Numerous studies have confirmed that the development of IBD is closely related to the disruption of the antioxidant system. In the intestine of IBD patients, excessive levels of oxidative stress lead to lipid peroxidation, DNA damage, apoptosis, and inflammatory responses [311]. Excessive production of ROS, including superoxide anion radicals, hydrogen peroxide, and hydroxyl radicals, can disrupt the intestinal mucosal barrier by altering the concentration of oxidation-related enzymes and pro-inflammatory cytokines, triggering an inflammatory response and aggravating IBD [312]. In the IBD mouse model, the levels of nitric oxide (NO), myeloperoxidase (MPO), superoxide dismutase (SOD), malondialdehyde (MDA), and catalase (CAT) are altered in mouse colonic tissues, triggering an imbalance in intestinal function [313]. Many NPs have strong antioxidant activities, especially polyphenols and flavonoids.
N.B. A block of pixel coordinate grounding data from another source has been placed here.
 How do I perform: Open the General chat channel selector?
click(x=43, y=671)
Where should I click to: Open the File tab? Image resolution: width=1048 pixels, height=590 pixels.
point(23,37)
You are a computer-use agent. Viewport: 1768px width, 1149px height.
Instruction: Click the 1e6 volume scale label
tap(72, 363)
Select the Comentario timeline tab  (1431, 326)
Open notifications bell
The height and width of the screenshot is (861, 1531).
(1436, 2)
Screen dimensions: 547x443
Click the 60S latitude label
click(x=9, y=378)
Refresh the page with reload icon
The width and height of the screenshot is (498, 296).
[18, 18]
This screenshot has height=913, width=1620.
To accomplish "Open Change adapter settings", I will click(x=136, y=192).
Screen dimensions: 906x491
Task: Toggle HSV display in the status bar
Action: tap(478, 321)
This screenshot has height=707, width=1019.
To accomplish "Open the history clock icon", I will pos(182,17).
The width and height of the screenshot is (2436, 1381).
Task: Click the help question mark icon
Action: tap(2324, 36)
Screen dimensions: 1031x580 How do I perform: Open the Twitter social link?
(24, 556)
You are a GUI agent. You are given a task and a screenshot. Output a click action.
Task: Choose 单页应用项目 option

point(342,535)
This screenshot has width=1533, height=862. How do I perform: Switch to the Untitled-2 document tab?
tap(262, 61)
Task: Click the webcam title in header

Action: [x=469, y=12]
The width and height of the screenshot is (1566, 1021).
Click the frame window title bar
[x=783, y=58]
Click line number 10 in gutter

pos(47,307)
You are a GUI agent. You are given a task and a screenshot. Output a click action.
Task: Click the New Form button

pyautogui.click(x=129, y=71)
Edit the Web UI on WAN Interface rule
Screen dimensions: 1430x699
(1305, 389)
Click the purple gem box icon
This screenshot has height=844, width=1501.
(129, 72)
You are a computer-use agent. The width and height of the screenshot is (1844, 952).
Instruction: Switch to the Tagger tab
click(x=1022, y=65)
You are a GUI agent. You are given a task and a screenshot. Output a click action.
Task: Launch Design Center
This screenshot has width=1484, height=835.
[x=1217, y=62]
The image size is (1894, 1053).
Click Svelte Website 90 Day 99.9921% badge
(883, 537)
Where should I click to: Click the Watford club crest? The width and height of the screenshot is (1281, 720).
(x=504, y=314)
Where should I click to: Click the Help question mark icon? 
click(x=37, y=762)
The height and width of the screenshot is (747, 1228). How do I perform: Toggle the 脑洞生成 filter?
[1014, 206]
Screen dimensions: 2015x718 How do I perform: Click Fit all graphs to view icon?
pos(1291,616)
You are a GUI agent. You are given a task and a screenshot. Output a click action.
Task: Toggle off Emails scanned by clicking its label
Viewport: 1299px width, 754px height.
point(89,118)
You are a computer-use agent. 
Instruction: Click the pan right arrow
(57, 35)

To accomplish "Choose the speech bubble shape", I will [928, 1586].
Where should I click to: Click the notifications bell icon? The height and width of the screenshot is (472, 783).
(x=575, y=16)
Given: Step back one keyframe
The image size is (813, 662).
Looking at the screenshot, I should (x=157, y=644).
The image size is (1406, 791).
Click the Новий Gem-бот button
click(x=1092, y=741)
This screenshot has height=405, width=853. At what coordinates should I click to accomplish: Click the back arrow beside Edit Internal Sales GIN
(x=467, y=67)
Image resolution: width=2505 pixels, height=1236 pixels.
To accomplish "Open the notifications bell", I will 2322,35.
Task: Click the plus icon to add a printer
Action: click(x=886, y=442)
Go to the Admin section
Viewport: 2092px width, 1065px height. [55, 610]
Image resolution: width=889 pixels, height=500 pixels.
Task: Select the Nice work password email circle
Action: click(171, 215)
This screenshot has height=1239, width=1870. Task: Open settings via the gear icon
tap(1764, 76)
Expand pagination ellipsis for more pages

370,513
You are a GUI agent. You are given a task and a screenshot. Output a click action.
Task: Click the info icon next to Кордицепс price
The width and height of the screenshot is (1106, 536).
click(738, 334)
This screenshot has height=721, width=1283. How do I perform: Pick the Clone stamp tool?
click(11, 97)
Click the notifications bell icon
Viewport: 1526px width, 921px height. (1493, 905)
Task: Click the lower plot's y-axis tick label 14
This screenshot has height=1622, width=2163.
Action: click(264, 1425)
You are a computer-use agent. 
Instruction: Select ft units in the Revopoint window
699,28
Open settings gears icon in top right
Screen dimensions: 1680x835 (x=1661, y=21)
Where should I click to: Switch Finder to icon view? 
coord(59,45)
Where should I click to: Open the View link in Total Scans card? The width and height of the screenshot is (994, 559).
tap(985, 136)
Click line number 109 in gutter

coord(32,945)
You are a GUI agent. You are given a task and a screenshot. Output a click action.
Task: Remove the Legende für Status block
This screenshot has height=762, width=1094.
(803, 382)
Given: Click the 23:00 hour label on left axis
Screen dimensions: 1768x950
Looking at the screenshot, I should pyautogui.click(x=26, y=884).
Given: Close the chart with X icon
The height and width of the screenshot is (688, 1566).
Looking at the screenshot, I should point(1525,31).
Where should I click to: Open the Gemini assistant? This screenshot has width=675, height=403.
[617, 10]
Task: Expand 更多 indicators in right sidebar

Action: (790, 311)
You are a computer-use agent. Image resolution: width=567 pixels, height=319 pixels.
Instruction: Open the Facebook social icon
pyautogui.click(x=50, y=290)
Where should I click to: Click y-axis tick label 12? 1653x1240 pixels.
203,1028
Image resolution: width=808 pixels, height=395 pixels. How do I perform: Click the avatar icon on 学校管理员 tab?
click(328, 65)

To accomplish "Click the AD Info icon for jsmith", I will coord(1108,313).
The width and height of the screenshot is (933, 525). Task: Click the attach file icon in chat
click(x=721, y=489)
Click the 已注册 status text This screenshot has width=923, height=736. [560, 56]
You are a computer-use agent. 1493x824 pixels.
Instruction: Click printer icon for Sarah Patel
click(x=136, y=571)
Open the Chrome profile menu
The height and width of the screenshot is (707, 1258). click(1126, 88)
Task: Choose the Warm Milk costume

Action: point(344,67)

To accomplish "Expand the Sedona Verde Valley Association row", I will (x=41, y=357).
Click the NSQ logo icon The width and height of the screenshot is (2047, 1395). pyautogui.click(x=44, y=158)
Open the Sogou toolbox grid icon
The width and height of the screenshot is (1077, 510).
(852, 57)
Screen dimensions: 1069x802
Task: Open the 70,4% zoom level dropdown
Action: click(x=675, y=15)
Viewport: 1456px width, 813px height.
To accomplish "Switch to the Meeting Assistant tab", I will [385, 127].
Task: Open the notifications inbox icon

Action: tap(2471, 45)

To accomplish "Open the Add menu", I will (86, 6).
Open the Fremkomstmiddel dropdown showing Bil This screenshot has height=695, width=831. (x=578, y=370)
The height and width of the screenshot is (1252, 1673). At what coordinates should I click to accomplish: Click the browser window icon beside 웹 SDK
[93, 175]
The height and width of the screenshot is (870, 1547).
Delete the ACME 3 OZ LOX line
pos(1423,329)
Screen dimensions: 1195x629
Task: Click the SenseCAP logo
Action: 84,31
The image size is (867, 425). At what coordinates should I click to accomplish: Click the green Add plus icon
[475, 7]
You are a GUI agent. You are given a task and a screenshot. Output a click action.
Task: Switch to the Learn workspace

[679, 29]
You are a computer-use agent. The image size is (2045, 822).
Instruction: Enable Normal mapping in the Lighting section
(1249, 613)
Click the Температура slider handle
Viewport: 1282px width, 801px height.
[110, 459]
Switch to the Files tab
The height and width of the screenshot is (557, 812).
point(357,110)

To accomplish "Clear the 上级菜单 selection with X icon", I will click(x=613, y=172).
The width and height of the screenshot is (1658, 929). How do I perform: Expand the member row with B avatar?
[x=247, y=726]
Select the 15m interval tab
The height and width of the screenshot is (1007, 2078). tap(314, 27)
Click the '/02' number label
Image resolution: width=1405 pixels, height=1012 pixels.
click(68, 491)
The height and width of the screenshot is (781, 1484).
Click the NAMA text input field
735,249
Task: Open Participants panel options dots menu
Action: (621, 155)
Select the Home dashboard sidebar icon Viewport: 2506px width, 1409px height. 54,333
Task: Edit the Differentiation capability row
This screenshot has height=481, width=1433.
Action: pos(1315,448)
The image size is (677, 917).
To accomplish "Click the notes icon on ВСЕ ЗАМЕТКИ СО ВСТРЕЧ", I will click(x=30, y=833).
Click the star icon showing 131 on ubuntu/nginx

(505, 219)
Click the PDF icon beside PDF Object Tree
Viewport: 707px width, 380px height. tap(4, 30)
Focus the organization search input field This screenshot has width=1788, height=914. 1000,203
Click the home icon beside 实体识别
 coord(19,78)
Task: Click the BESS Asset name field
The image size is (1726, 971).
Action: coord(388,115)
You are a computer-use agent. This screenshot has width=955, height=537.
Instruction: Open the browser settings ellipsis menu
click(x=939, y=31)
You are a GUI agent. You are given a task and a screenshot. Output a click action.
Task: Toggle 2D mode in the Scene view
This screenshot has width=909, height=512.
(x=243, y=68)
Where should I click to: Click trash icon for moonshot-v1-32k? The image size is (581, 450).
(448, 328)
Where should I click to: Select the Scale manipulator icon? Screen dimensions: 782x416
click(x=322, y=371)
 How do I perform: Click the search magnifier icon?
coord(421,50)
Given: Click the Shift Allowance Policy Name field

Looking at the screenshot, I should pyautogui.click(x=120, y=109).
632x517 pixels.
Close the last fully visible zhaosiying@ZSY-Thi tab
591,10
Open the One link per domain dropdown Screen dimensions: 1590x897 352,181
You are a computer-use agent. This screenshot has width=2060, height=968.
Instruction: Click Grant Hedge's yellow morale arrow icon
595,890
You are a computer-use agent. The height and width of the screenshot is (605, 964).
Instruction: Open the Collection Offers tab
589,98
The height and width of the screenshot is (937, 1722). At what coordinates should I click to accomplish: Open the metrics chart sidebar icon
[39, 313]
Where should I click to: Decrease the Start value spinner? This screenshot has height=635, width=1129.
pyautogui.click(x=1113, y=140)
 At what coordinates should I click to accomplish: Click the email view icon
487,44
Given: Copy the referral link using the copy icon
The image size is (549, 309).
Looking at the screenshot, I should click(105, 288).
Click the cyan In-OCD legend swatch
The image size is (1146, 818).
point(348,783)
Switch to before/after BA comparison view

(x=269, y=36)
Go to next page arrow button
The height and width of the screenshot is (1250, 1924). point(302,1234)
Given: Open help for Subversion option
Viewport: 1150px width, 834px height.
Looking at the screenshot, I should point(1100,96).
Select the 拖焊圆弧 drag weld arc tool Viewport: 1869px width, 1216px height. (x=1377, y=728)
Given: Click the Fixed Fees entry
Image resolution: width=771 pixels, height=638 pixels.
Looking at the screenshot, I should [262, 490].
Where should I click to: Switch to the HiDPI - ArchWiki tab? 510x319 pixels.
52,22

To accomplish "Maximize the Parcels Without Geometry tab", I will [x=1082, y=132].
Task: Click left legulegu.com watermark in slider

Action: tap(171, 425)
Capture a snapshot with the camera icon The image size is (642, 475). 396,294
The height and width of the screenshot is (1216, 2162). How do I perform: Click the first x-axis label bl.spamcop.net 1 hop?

For example, the polyphenolic compound procyanidin B2 was found to have an ameliorative effect on the symptoms of IBD in experimental mice, and its potential mechanism of action is to inhibit oxidative stress in colonic tissues via Nrf2/ARE signaling, which, in turn, promotes the repair of intestinal damage [190]. The polyphenolic compound polydatin also reduced oxidative stress and apoptosis in the colon of IBD mice via the sonic hedgehog signaling pathway, thereby ameliorating DSS-induced acute UC [192]. Intervention with the flavonoid galangin in experimental IBD mice revealed that galangin treatment significantly inhibited the protein expression of p-NF-κB and p-Ikk-βα, COX-2, iNOS, and Nrf2 in the colonic tissues of UC mice and increased HO-1 levels by suppressing inflammation and oxidative stress [79]. In addition to this, some polysaccharides have been found to improve the level of oxidative stress in experimental IBD models. Examples are Lycium barbarum polysaccharides [211], Dendrobium fimbriatum polysaccharides [277], and Dictyophora indusiata polysaccharides [285].

In the development of IBD, changes in the immune system arise from abnormal responses of the innate and adaptive immune systems. In the peripheral blood of IBD patients and in vivo animal models, there is usually an increase in Th17 cells and a decrease in Treg cells [314]. Recent studies have shown that the immunometabolic processes in IBD mainly involve T cells, monocytes, macrophages, dendritic cells, and natural killer cells [315]. Immune cells produce inflammatory cytokines, which play an important role in regulating the inflammatory response process. As a result, targeting immune cell metabolism could be an effective way to treat IBD. Numerous studies have also demonstrated the ability of NPs to improve IBD symptoms by modulating immune metabolic processes in experimental IBD models. For example, nuciferine, an alkaloid, can improve DSS-induced UC in mice by regulating the differentiation of T cells and IgA+ B220+ B cells and restoring the balance of Th17/Treg and CD4+/CD8+ [215]. Similarly, celastrol improves Treg/Th1 and Treg/Th17 homeostasis in UC mice to maintain immune homeostasis in the gut [155]. Ganoderma lucidum polysaccharides have anti-inflammatory and immunomodulatory effects. In a DSS-induced IBD mouse model, Ganoderma lucidum polysaccharides could regulate the intestinal immune barrier function in mice by affecting the number of Th17 cells, B cells, NK cells, and NKT cells in lamina propria lymphocytes [284]. This suggested that targeting the metabolic processes of immune cells could be a novel approach to treating IBD.

Abnormal activation of signaling pathways triggers a dysregulated inflammatory response in patients with IBD [316]. Abundant studies have confirmed that different signaling pathways have important roles in the development and progression of IBD, and NPs can exert ameliorative and therapeutic effects on IBD through multiple signaling pathways.